Element lookup rows:
>> start

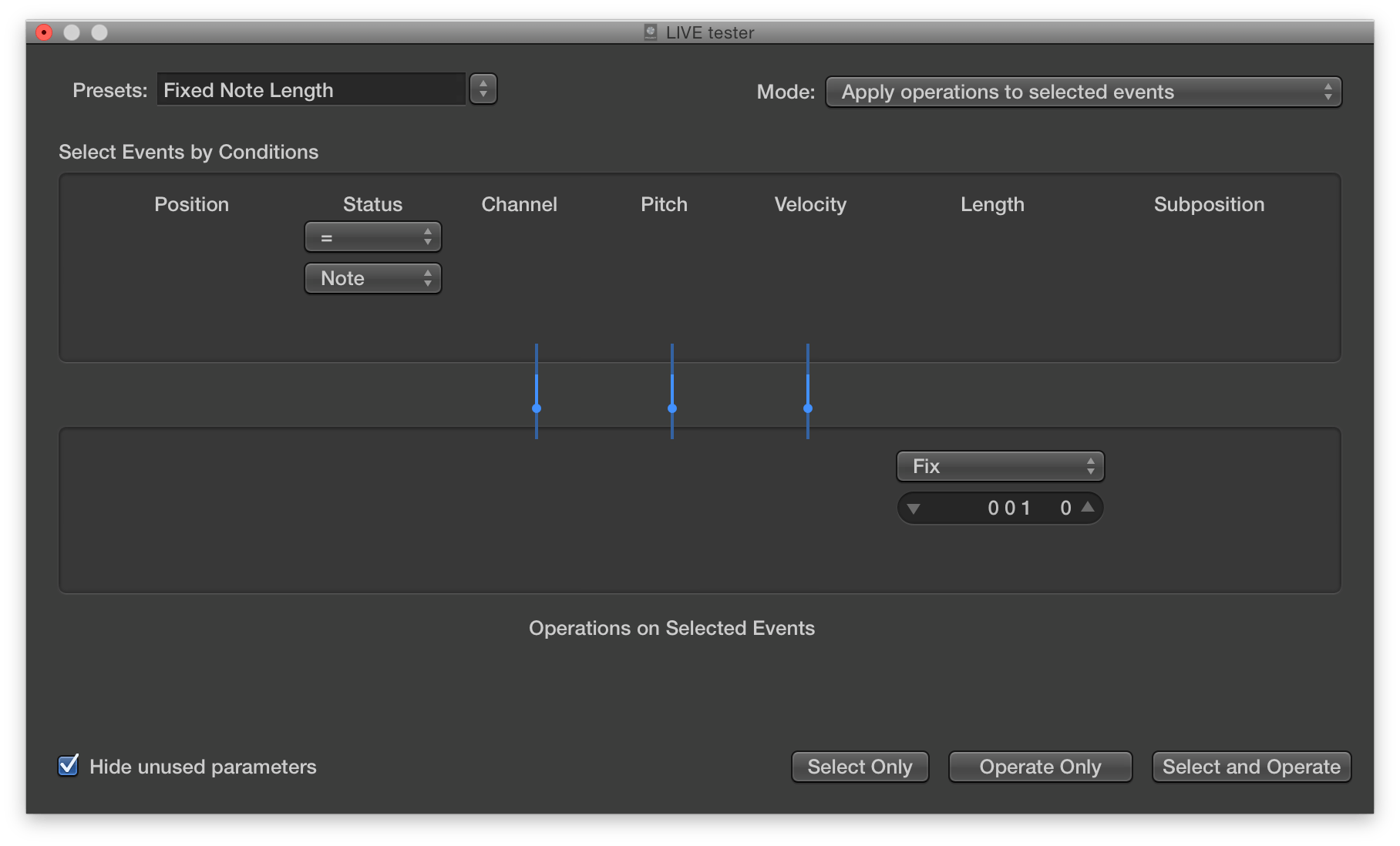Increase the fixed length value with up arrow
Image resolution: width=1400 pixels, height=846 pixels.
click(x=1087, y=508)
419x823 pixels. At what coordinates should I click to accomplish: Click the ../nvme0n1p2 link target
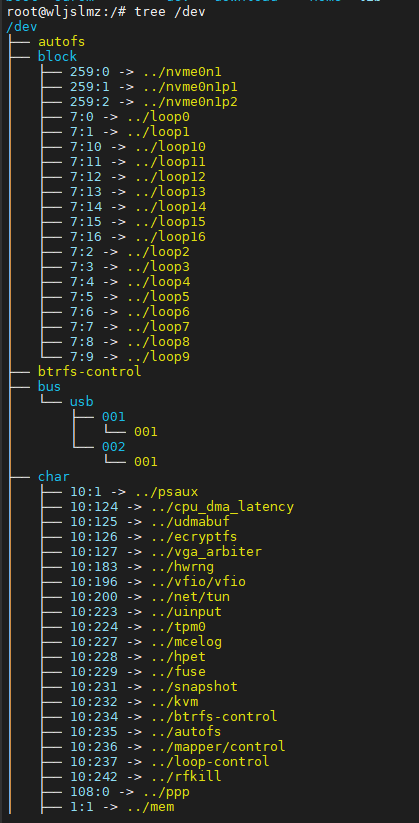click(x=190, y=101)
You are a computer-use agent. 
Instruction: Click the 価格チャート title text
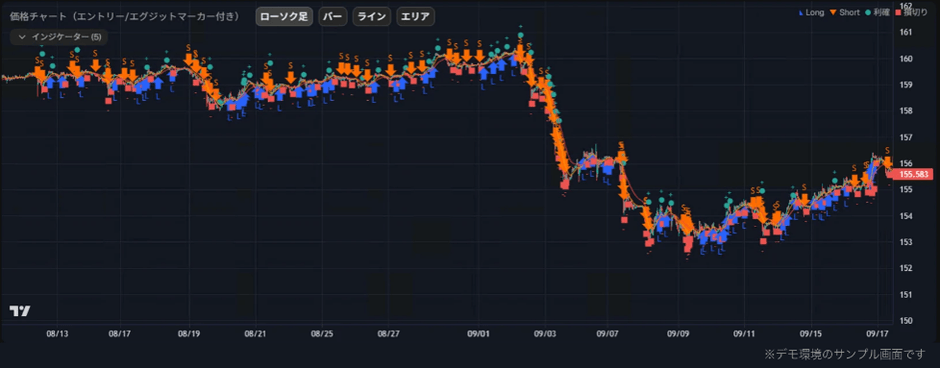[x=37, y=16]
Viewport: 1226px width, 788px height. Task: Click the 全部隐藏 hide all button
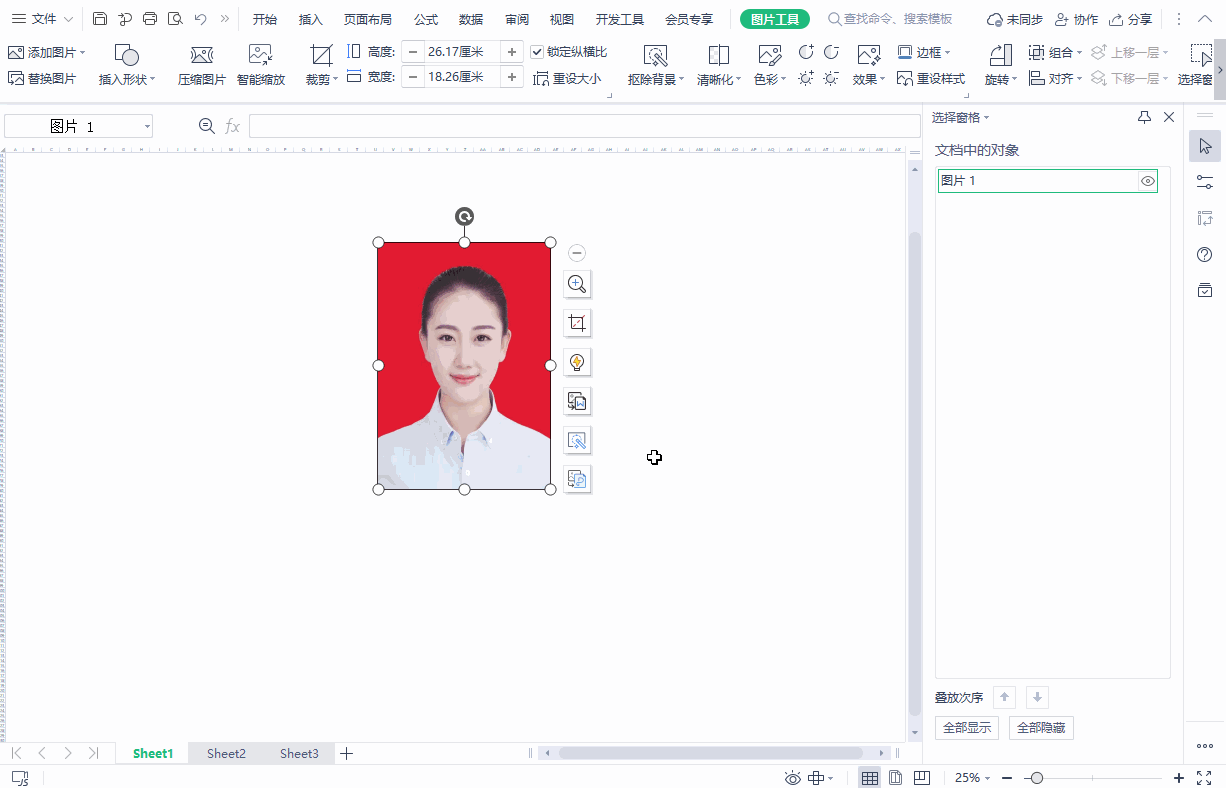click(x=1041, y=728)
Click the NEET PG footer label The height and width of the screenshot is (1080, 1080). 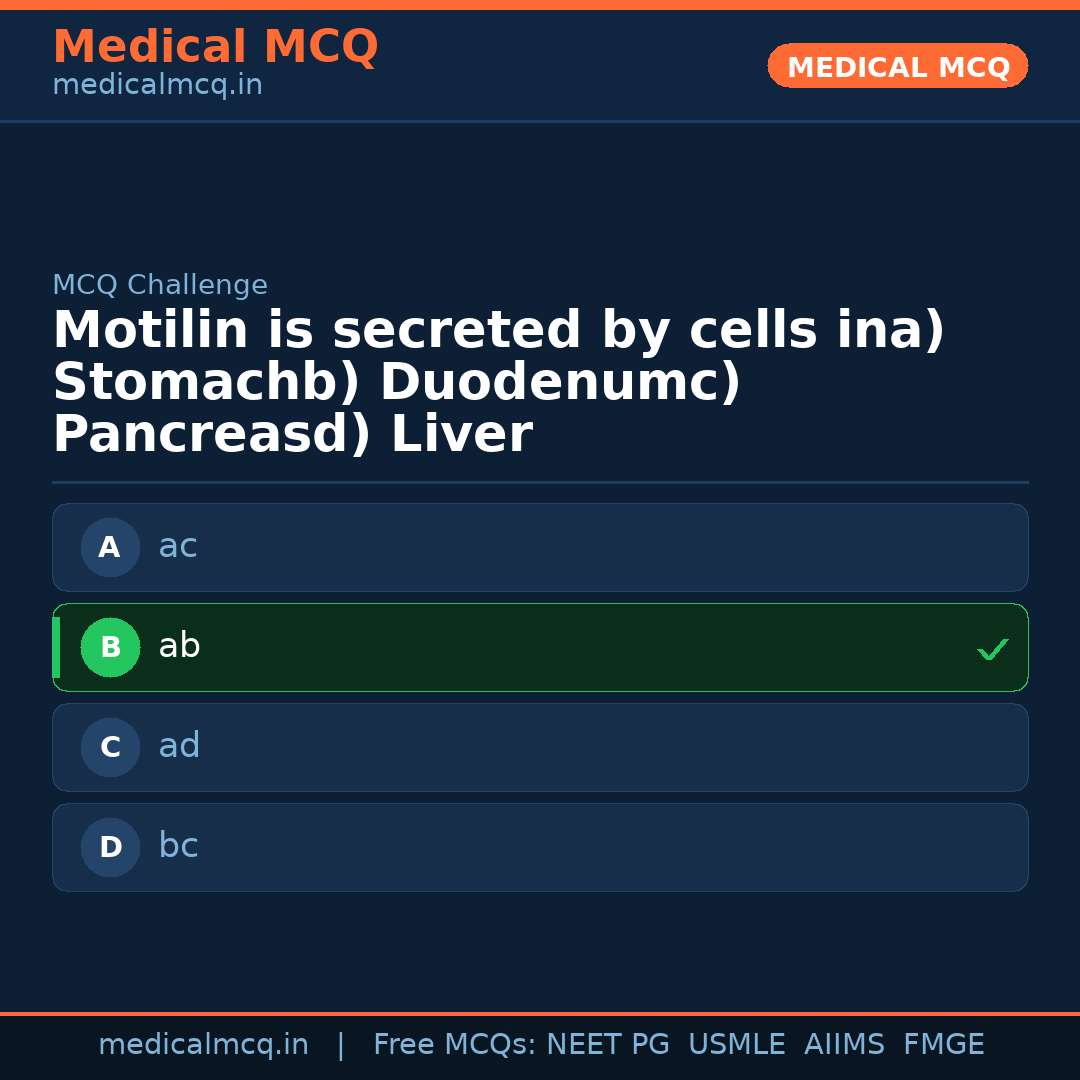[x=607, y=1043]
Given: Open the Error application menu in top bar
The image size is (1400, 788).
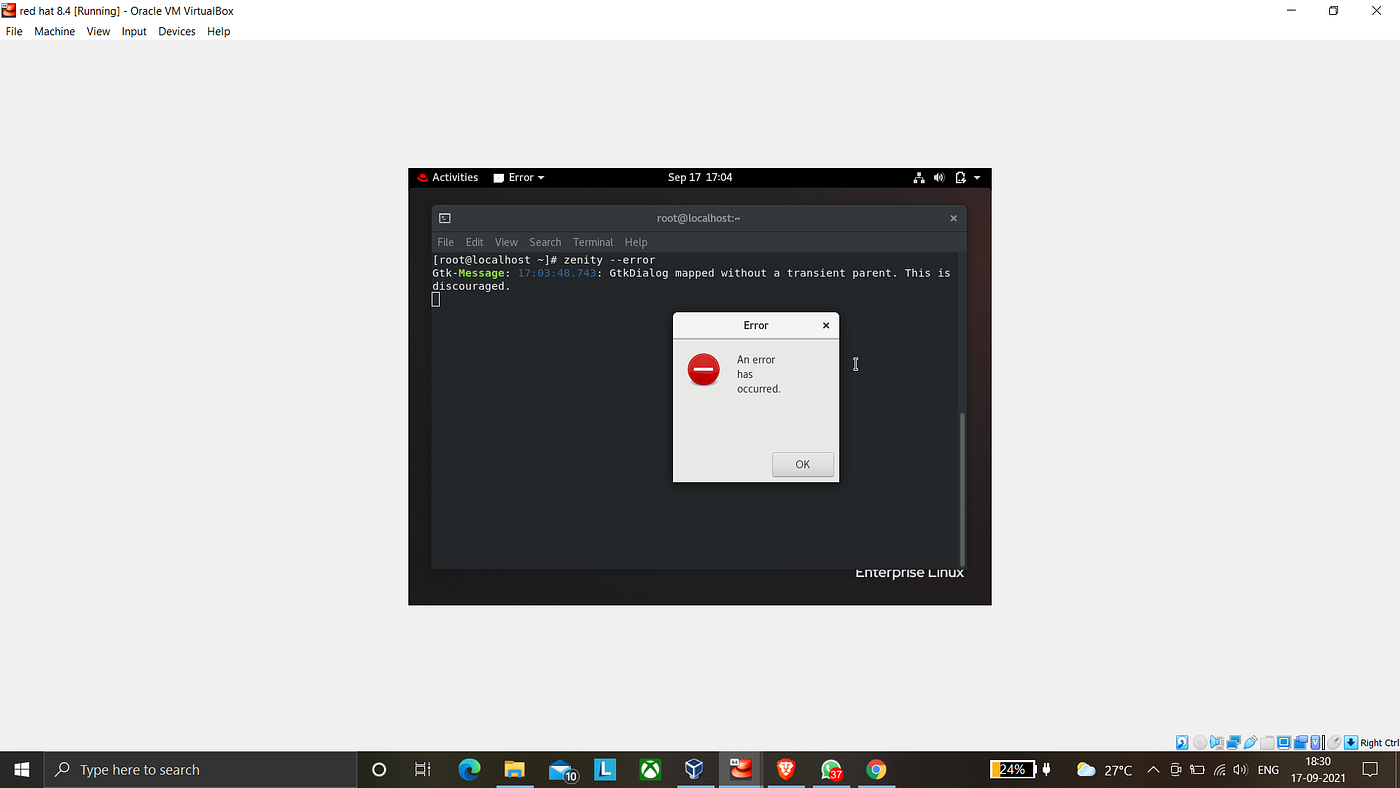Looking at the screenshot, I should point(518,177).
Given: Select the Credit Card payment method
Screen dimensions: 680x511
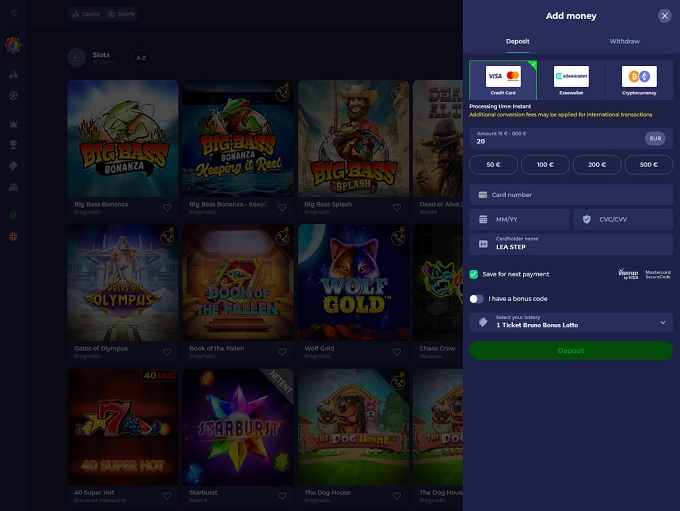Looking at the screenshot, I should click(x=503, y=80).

>> end

YOUR OBJECTIVE:
Recast the rows from the line containing "Given: Open the" through the end of the rows, inclusive, as a two-column CSV with the columns "prompt" and "response". Use one line per row, put each field in quotation marks, replace line breaks with spaces, and omit the pictures.

RESULT:
prompt,response
"Given: Open the Error application menu in top bar The image size is (1400, 788).","Looking at the screenshot, I should point(518,177)."
"Given: Select the Credit Card payment method Screen dimensions: 680x511","Looking at the screenshot, I should click(x=503, y=80)."